==== TEXTO DO DOCUMENTO

Em 1822, uma série de eventos foram consolidando o processo de emancipação do Brasil em relação a Portugal, até a Independência ser proclamada formalmente em 7 de setembro daquele ano, pelo príncipe regente dom Pedro 1º — um ano e meio depois do retorno de seu pai, dom João 6º, para Portugal.

Longe de uma narrativa linear e harmônica, a Independência ainda passou por um processo de consolidação que envolveu não apenas as disputas com Portugal, mas também os conflitos entre brasileiros, que ainda não se viam como nação unificada. A nacionalidade brasileira ainda teria de ser gerada, assim como a unidade de um Estado imperial.

QUANDO surgiram as ideias da Independência

Ideias liberais iluministas chegavam ao Brasil desde o final do século 18, com as notícias da Independência dos Estados Unidos, em 1776, da Revolução Francesa, iniciada em 1789, e da Revolução Haitiana, que ganhou notoriedade internacional em 1791. Filhos da elite brasileira que iam estudar na Universidade de Coimbra, em Portugal, também voltavam ao país com agendas liberais.

Somado a essas ideias, o arrocho fiscal de Portugal em relação ao Brasil alimentava a crise do sistema colonial, impulsionando rebeliões em capitanias que já propunham uma ruptura com a metrópole. Não havia ainda, porém, uma noção de Brasil como nação, de modo que as demandas políticas tinham caráter regional.

Um desses movimentos rebeldes, por exemplo, foi a Inconfidência Mineira em 1789, conduzida por pessoas da elite exploradora de ouro insatisfeitas com o anúncio de que o governo português promoveria uma derrama (cobrança de impostos por meio do confisco de bens).

========
==== MATERIAL COLETADO

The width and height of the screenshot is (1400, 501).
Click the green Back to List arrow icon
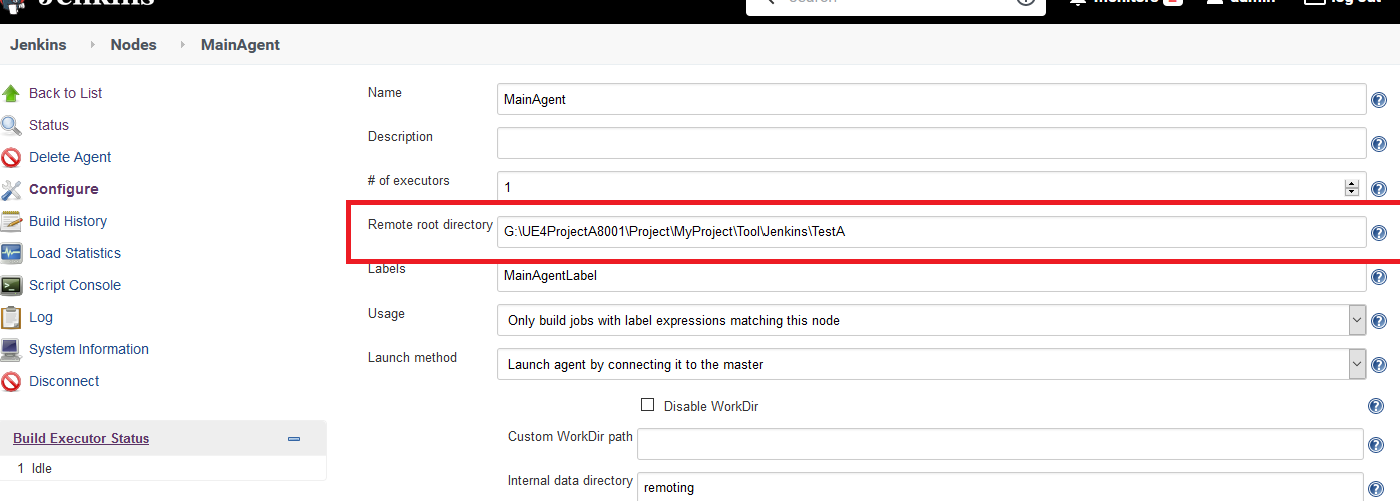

========

SOLICITAÇÃO 1: No texto sobre a Independência do Brasil, quais acontecimentos estrangeiros, com os anos indicados, aparecem como origem das notícias que traziam ideias liberais iluministas ao país?
SOLICITAÇÃO 2: Escreva a continuação do texto sobre a Independência do Brasil a partir da última frase apresentada.

RESPOSTA ESCRITA 1:
- Independência dos Estados Unidos, em 1776
- Revolução Francesa, iniciada em 1789
- Revolução Haitiana, que ganhou notoriedade internacional em 1791

RESPOSTA ESCRITA 2:
Influenciados pela Revolução Americana, integrantes da Inconfidência pretendiam fundar uma república liberal em Minas Gerais, mas não propunham o fim da escravidão. A articulação, contudo, acabou descoberta antes de ser posta em prática, e um de seus integrantes foi executado em praça pública. Esse era Joaquim José da Silva Xavier, o Tiradentes.

Outra dessas rebeliões foi a Conjuração Baiana em 1798, também chamada de Conjuração dos Alfaiates. Nesse caso, a iniciativa partiu de camadas populares. Além de insatisfeitas com o recrutamento militar, com os baixos salários e com outros problemas sociais, elas agiam inspiradas pela revolução de escravizados no Haiti e pela fase mais radical da Revolução Francesa, que aboliu a escravidão nas colônias da França.

Na Bahia, portanto, se propunha não apenas a criação de uma república baiana, mas também o fim da escravidão. Integrantes da Conjuração também acabaram punidos com a pena capital.

Às portas de 1822

No século 19, a instalação das instituições de governo portuguesas no Rio de Janeiro, que passou a arrecadar os impostos das demais capitanias, fez da cidade uma espécie de nova metrópole para outras regiões brasileiras. Assim, surgiram em outras capitanias (os estados, no modelo federativo atual) movimentos contrários ao próprio Rio.

Pernambuco, que tinha o Seminário de Olinda – primeira instituição de educação superior iluminista do Brasil – e passava por uma crise econômica, foi grande exemplo disso, com revoltas diferentes.

A Insurreição Pernambucana de 1817, por exemplo, chegou a proclamar uma república independente e a instalar um governo provisório, num movimento antilusitano que se espalhou pelo Nordeste e durou dois meses. Alas mais radicais do movimento também defendiam a abolição da escravidão. A repressão por parte da Coroa no Rio de Janeiro foi forte.

A República de Pernambuco

Em 1820, as ideias liberais ganharam novo impulso dentro do império português, com a disseminação de movimentos dessa natureza: a Independência da Grécia, a Libertação da Bélgica e a Revolução de Cádiz, na Espanha.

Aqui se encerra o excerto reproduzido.